— begin SUPPLIED DATA —

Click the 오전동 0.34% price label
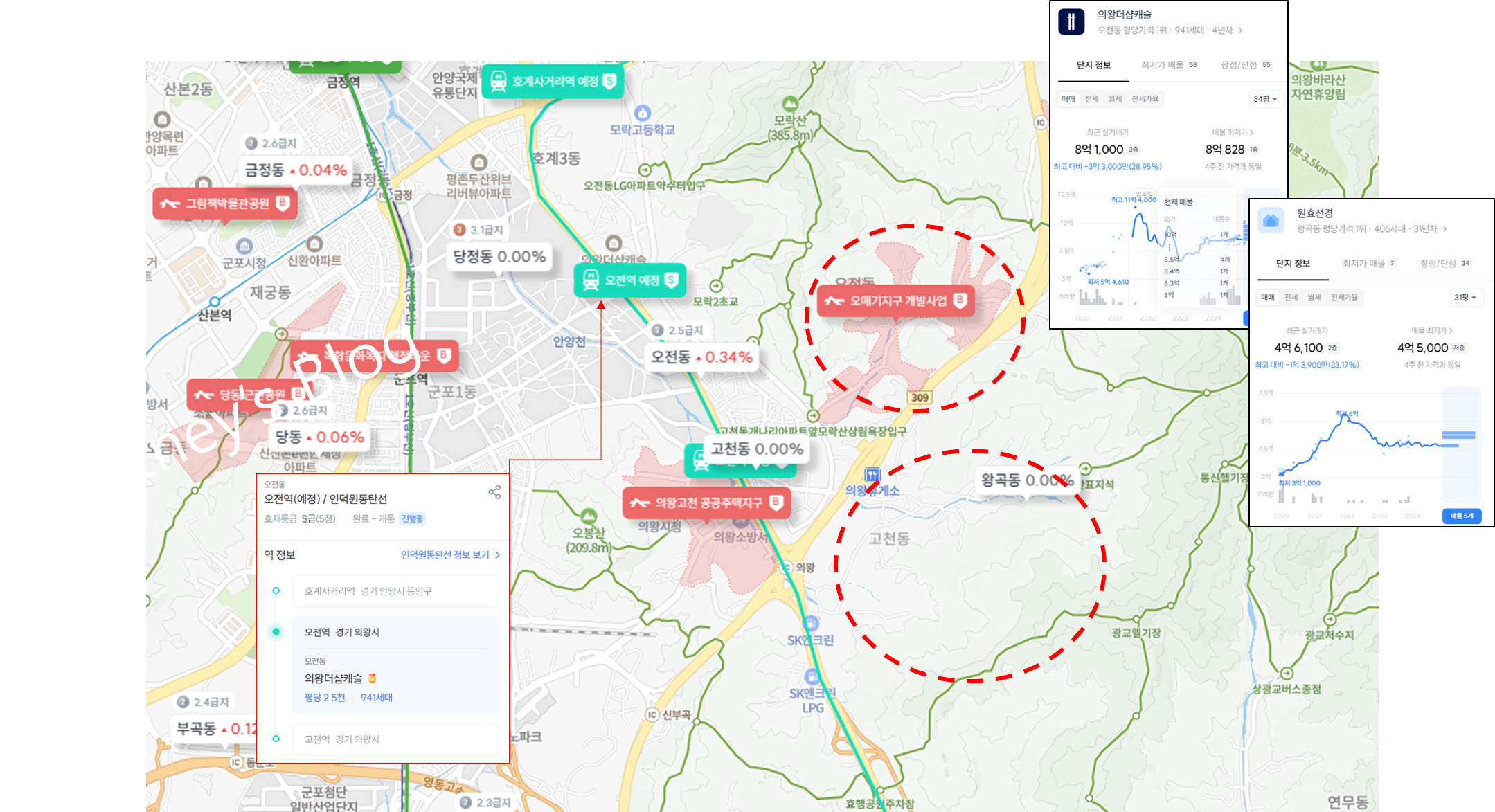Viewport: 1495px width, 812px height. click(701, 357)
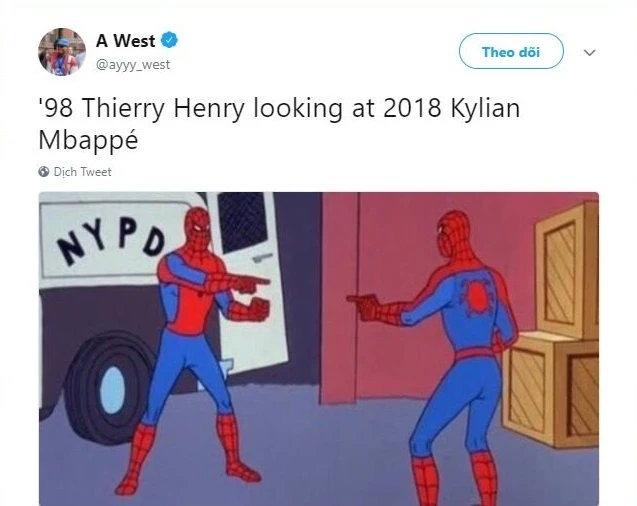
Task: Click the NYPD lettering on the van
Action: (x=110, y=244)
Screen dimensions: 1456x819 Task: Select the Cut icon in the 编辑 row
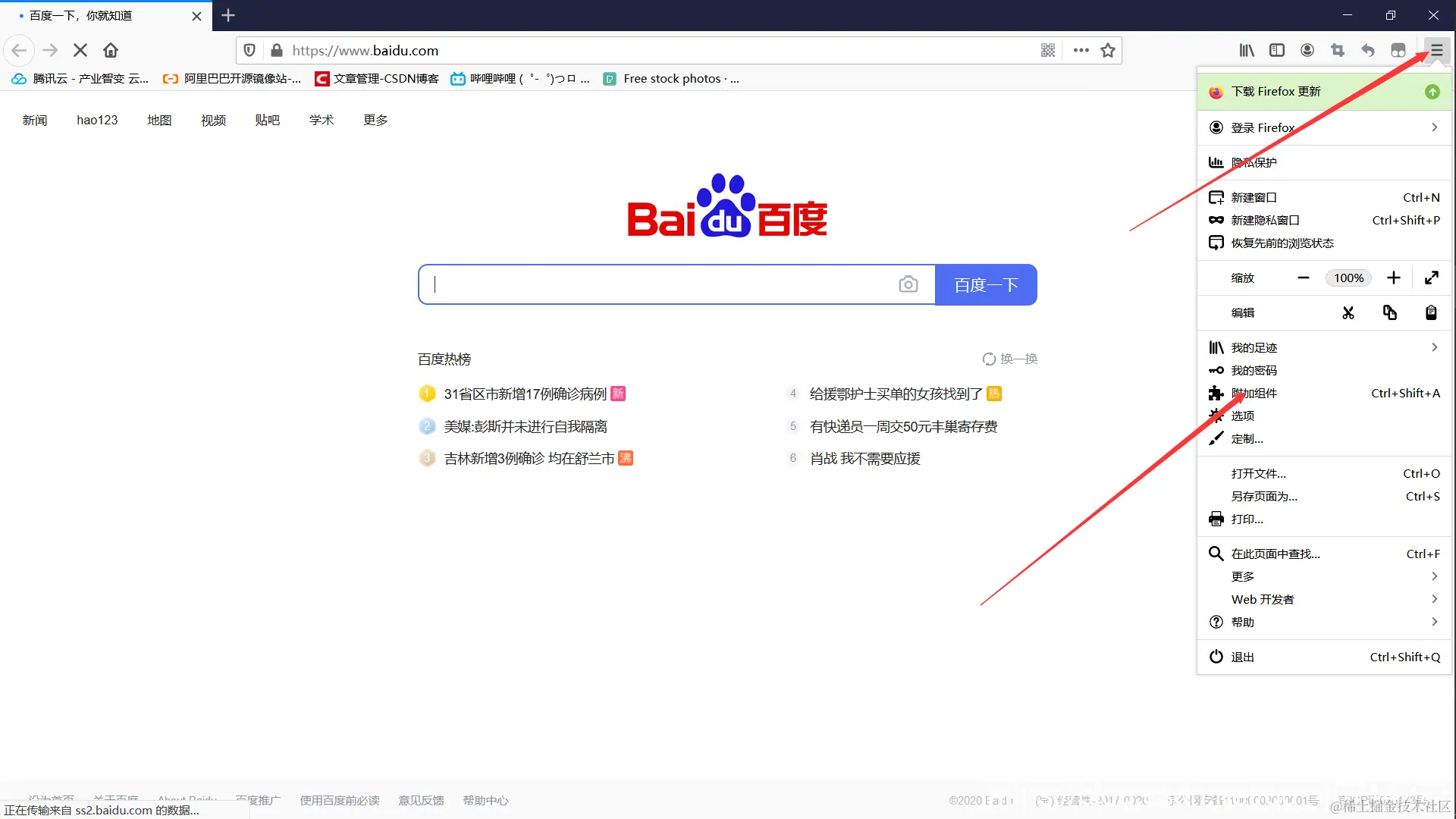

— end SUPPLIED DATA —

* [THE EXERCISE]: Copy every line of the data above word for word, leaving out the pictures.

* [PROBLEM SOLUTION]:
Click the 오전동 0.34% price label
Viewport: 1495px width, 812px height. click(701, 357)
Task: Click the NYPD lettering on the van
Action: (x=110, y=244)
Screen dimensions: 1456x819 Task: Select the Cut icon in the 编辑 row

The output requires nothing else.